Special Topics in Calamity Physics

Simply put, I did not enjoy this book – not at all. It is pretentious, wordy and boring and is filled with enough cardboard characters to fill a book of paper dolls. But, I am certainly grateful to its author, Marisha Pessl, for reminding me that I will not live forever and that I should never again waste my time on a 514 page novel as irritating and boring as this one, two emotions that I’ve seldom experienced at the same time.

Some of you will remember that Special Topics in Calamity Physics turned into a bit of an experiment for me because I listened to the first half of the book in its audio version but read the text of the book’s second half for myself. I didn’t plan to do it that way but when I was forced to return the book CDs earlier than expected it seemed like a great opportunity to compare the two versions of the book and my reaction to each of them. Let’s just say that if Emily Janice Card, an actor and singer from North Carolina, had not done such an excellent job with the audio book, I would not have suffered through the second half of the book on my own because I would never have finished the first half.

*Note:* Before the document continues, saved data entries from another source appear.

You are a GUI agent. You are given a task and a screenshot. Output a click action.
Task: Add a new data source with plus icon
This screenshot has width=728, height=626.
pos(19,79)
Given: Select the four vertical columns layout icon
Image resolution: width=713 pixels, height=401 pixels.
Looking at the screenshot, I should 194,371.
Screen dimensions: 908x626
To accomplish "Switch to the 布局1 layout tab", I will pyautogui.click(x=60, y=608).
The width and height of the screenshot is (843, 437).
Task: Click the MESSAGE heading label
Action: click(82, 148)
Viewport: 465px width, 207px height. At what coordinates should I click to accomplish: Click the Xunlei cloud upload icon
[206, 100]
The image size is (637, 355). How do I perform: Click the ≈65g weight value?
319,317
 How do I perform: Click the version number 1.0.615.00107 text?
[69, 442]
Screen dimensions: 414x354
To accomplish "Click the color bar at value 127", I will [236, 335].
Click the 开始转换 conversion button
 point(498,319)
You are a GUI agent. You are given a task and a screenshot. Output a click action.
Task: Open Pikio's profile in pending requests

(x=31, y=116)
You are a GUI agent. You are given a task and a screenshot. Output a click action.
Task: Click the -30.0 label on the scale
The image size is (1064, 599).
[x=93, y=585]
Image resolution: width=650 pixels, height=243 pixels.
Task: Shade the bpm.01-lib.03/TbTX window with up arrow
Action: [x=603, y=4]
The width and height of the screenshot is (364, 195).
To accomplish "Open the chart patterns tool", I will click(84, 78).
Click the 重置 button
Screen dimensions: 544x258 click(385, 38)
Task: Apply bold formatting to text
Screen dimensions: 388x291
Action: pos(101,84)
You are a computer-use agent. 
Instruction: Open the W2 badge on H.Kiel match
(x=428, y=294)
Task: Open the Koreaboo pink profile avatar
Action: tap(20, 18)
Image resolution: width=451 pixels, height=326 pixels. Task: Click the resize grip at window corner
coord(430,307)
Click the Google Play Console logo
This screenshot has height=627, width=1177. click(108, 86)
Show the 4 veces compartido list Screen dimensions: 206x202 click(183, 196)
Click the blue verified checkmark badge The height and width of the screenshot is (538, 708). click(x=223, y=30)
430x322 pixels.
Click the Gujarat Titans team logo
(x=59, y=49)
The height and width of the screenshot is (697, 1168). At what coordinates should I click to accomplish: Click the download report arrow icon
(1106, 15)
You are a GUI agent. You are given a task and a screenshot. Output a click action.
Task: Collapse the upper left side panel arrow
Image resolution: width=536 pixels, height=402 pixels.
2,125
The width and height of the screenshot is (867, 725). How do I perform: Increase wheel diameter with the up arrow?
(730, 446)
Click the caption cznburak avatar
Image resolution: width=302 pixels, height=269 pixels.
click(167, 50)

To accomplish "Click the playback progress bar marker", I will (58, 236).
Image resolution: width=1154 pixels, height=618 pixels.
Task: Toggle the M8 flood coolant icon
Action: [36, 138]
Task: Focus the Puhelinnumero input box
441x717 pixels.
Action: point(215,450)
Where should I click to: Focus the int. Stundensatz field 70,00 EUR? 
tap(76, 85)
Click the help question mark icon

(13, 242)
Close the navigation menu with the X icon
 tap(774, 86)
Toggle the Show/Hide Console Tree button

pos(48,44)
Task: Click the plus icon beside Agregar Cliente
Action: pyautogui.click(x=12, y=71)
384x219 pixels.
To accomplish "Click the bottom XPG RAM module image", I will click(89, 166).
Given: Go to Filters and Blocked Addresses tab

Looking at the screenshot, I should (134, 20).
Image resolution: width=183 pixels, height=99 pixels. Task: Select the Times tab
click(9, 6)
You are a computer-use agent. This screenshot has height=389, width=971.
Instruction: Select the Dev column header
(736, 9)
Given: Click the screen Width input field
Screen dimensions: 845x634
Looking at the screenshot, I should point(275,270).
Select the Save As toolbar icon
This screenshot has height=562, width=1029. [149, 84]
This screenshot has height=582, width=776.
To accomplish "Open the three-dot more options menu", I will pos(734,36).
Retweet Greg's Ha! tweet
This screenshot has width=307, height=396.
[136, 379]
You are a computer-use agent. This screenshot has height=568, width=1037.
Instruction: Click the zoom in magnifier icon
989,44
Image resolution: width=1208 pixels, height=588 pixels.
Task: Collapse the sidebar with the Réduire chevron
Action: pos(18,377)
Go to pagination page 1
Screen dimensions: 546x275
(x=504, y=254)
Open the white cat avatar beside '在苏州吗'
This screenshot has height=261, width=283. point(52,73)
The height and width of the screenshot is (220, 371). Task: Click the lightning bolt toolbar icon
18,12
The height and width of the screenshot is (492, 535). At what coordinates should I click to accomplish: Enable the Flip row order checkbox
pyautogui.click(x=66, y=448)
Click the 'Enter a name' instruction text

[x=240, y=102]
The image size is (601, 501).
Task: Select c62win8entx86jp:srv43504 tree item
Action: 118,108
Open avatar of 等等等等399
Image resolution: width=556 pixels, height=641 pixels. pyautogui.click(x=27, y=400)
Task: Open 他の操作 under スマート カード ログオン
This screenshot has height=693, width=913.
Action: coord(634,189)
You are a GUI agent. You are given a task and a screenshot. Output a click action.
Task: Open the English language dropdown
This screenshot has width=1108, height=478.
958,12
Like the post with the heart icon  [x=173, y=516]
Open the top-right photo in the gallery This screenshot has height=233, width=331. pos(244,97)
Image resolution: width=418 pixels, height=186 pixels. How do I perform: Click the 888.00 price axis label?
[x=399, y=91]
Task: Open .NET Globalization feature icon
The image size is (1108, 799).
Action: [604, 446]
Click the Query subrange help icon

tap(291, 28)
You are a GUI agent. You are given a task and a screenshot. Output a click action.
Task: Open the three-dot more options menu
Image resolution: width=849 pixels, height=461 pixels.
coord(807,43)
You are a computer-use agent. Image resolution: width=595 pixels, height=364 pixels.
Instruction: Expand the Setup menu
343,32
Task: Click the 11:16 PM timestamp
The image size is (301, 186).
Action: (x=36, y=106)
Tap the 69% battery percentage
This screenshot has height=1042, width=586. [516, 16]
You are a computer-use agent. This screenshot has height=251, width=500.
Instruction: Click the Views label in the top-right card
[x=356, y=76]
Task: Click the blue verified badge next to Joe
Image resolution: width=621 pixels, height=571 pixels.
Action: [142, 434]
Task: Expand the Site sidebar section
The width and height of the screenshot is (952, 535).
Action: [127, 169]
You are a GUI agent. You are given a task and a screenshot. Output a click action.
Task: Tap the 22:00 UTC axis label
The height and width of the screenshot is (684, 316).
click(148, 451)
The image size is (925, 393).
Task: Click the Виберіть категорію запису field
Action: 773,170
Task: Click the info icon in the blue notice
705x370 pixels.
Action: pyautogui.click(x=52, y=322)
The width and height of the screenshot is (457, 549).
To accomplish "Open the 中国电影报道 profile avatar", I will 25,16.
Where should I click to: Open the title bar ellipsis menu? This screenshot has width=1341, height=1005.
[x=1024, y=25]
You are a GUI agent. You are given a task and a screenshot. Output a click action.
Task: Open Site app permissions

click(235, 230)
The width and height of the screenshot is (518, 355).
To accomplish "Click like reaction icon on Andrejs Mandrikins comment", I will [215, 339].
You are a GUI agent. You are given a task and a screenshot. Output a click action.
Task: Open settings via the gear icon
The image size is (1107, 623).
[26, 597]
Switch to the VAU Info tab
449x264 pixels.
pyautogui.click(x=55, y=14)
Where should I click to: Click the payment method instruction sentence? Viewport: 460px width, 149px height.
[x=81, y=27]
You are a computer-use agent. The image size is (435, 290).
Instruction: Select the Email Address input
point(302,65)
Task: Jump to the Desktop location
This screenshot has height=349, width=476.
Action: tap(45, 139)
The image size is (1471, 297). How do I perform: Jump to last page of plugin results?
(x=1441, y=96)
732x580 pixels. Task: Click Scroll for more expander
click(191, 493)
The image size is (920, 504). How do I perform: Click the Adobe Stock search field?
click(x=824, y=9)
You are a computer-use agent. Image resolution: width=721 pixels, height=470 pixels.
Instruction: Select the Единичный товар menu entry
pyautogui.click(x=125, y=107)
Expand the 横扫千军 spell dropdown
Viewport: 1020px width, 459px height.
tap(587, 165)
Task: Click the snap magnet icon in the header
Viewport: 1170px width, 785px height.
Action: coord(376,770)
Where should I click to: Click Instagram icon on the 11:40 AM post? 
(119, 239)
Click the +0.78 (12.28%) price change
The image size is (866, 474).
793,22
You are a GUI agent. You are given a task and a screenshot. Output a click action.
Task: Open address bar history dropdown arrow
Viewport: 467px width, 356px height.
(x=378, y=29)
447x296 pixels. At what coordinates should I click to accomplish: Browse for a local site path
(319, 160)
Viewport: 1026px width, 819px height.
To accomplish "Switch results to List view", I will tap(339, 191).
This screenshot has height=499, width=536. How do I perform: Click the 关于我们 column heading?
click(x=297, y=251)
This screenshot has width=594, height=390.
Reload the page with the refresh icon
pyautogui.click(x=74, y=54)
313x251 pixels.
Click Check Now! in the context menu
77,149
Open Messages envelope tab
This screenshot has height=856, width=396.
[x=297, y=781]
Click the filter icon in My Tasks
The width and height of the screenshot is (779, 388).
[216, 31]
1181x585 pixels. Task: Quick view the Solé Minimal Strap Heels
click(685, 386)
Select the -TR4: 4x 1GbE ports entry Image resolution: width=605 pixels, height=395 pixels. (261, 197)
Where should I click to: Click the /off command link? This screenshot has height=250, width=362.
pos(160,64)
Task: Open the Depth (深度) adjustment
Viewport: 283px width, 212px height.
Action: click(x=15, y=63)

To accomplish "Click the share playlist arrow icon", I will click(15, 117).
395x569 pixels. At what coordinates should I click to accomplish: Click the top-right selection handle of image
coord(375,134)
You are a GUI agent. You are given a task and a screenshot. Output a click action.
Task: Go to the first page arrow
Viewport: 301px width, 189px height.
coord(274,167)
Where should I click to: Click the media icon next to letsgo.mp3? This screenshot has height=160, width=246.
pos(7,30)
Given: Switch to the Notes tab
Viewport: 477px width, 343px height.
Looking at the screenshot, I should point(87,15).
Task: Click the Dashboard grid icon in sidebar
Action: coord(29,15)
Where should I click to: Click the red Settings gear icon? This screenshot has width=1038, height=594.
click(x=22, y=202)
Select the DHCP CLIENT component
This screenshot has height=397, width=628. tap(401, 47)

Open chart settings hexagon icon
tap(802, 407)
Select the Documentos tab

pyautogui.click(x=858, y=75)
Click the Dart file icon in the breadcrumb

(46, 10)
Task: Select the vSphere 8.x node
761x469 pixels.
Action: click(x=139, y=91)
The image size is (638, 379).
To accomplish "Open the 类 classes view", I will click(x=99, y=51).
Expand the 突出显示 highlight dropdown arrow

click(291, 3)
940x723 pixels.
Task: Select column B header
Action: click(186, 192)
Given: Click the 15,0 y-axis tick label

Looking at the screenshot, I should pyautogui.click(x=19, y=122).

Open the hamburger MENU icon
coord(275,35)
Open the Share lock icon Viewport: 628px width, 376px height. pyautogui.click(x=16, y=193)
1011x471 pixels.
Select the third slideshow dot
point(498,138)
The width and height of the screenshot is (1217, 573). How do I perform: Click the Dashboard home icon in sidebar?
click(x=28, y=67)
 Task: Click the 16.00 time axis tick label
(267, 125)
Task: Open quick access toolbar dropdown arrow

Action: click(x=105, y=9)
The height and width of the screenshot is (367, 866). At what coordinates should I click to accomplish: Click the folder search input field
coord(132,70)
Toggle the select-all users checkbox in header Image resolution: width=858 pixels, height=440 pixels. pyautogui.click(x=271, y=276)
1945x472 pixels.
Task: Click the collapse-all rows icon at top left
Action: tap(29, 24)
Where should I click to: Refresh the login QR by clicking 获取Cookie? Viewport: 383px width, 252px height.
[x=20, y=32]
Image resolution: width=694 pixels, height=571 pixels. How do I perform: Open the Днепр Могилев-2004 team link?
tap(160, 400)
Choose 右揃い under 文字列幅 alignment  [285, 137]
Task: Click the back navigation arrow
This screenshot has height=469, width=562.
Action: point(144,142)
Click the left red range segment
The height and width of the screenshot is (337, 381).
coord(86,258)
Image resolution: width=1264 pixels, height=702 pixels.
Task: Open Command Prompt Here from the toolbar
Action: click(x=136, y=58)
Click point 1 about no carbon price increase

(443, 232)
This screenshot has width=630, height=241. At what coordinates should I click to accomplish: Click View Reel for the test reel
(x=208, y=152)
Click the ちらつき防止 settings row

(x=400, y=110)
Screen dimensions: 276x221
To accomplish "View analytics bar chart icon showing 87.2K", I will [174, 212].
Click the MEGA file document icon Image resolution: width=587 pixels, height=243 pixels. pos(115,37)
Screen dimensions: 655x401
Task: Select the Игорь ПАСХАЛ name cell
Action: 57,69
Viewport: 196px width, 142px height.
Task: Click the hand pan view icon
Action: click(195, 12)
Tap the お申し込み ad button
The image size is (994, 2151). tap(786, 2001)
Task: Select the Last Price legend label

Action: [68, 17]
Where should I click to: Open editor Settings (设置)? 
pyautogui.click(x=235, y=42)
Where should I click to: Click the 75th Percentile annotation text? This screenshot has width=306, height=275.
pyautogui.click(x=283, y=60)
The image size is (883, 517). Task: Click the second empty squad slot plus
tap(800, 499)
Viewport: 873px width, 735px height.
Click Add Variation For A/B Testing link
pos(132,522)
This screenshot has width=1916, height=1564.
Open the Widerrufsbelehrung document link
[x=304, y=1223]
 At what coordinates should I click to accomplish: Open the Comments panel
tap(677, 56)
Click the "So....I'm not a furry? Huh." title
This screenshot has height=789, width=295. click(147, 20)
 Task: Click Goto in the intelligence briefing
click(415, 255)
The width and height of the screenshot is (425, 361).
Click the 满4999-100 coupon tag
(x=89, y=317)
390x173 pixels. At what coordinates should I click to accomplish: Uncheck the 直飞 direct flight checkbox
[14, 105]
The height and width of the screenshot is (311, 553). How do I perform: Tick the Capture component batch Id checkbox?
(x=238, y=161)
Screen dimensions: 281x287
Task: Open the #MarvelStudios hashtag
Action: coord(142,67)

The book’s plot is straightforward. A sixteen-year old girl and her father, a college professor who changes jobs at least once a year, have reached an agreement that he will stay put for her entire senior year of high school. Completing an entire school year without having to change schools is such a rare thing for Blue van Meer that she feels as if her father has given her an early graduation gift by agreeing to plant roots for the next nine months in Stockton, North Carolina.

Much to her surprise, Blue is almost immediately taken in by a group of students known to everyone else, including teachers, as “the Bluebloods,” a small cluster of the most popular students at St. Gallway led by the school’s film teacher, Hannah Schneider. But this is a coming-of-age novel cloaked in a murder mystery, so Blue quickly learns that she is resented by everyone in the group and is there only at the insistence of Hannah Schneider who has taken a strangely intense interest in Blue. More than half the book concerns Blue’s efforts to fit into the group, something she is at first not really sure she cares to do, and the fascination that the group has with the mysterious Hannah Schneider.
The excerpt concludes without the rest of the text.